--- Data provided ---

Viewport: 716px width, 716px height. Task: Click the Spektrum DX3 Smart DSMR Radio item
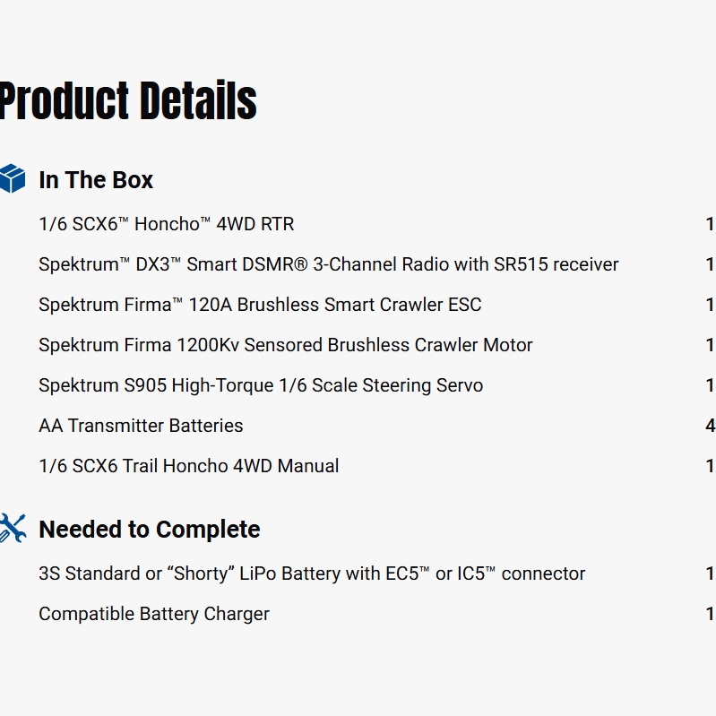(328, 264)
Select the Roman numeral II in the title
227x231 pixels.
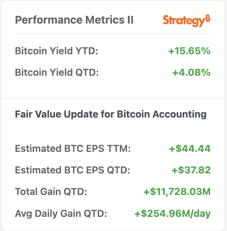(130, 20)
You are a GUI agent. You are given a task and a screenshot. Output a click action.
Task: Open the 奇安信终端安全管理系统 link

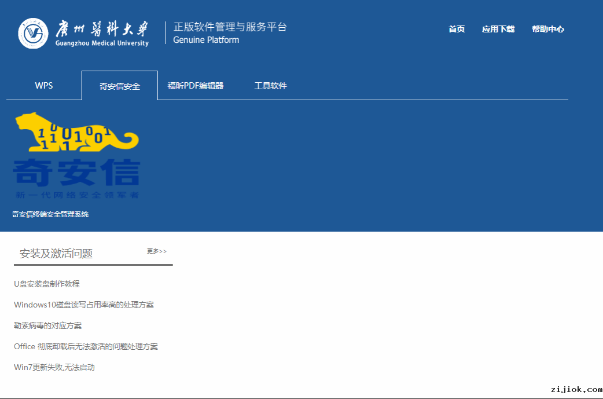pos(50,214)
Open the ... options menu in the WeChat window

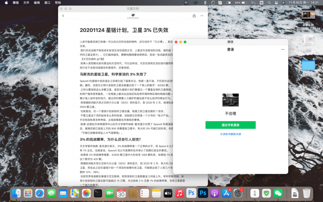(x=283, y=49)
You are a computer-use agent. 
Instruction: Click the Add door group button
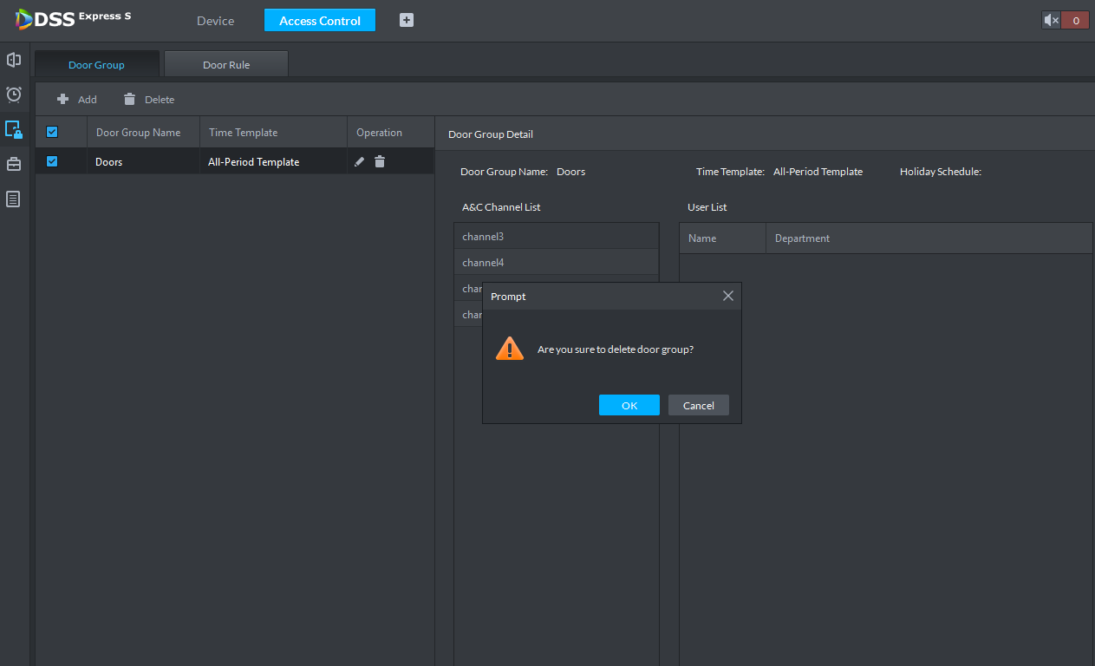tap(77, 100)
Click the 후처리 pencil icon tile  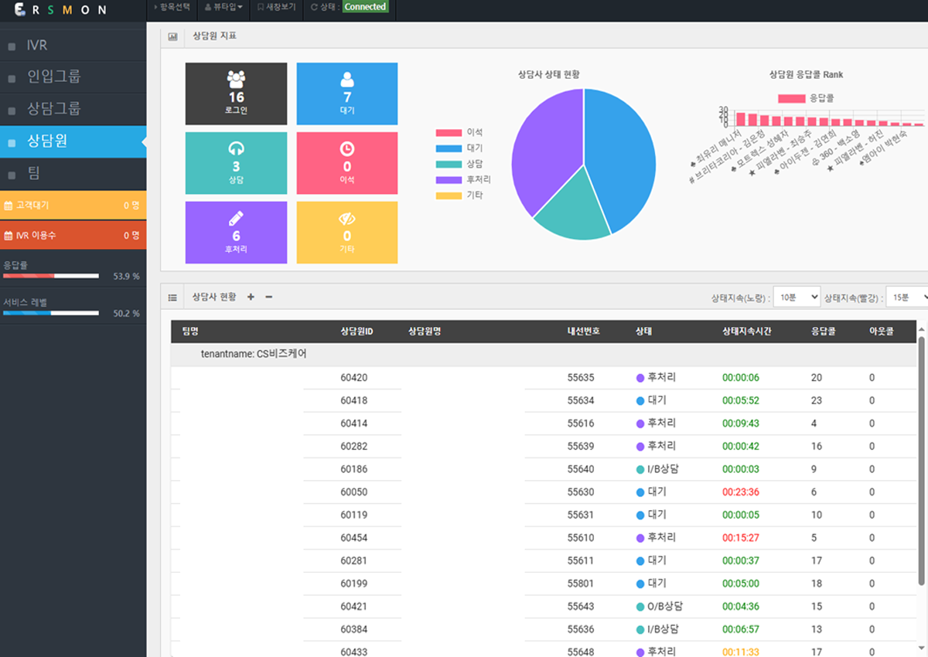coord(236,233)
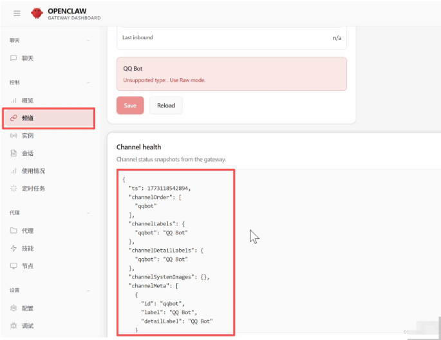Screen dimensions: 441x340
Task: Open the 实例 broadcast icon
Action: [x=14, y=136]
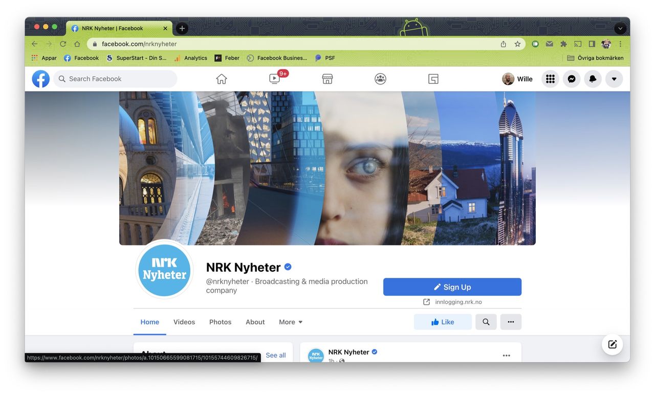655x395 pixels.
Task: Open the compose pencil icon bottom right
Action: pos(612,344)
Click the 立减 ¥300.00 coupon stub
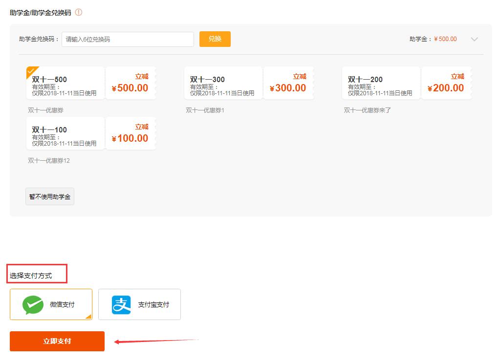 [x=288, y=82]
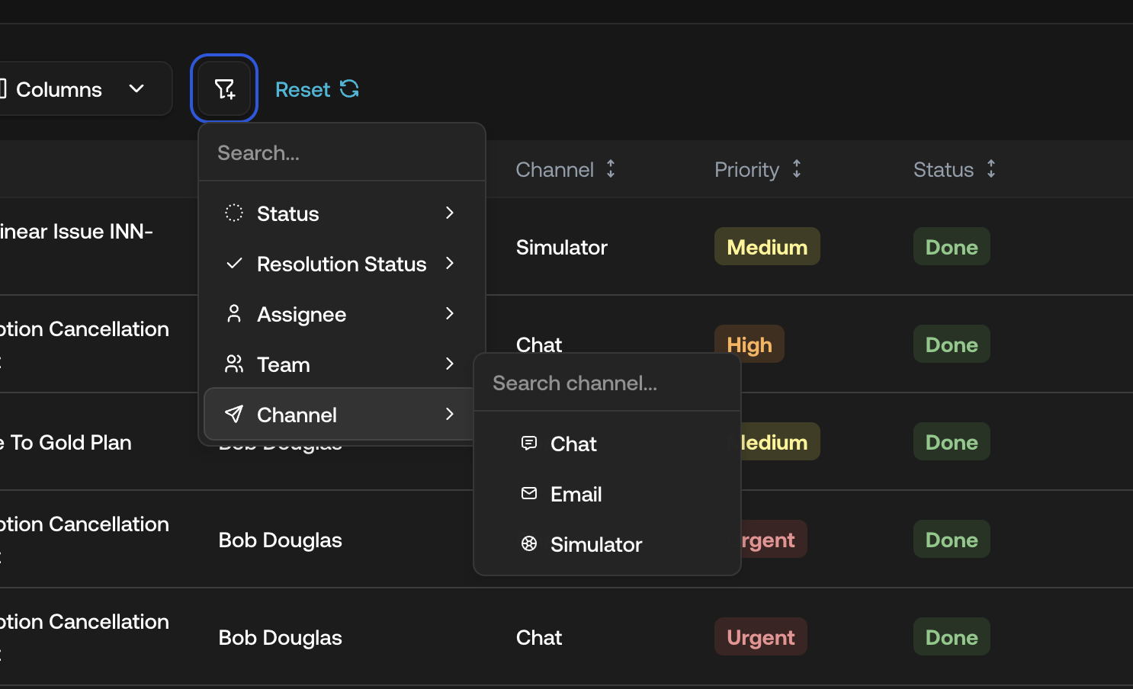Click the Urgent priority color badge

760,636
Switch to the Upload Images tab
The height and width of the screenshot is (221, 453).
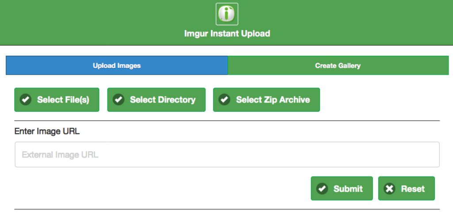(117, 65)
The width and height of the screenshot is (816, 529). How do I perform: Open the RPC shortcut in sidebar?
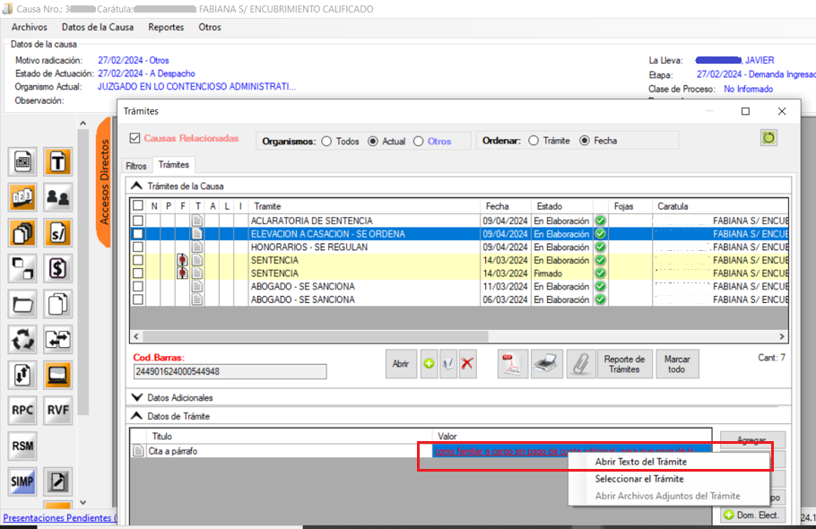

---

Exercise –
What is needed is an exact copy of the lines from the one containing "The height and" through the last line of the records, with every picture left out.

Exercise result –
The height and width of the screenshot is (221, 453).
(117, 65)
The width and height of the screenshot is (816, 529). How do I perform: Open the RPC shortcut in sidebar?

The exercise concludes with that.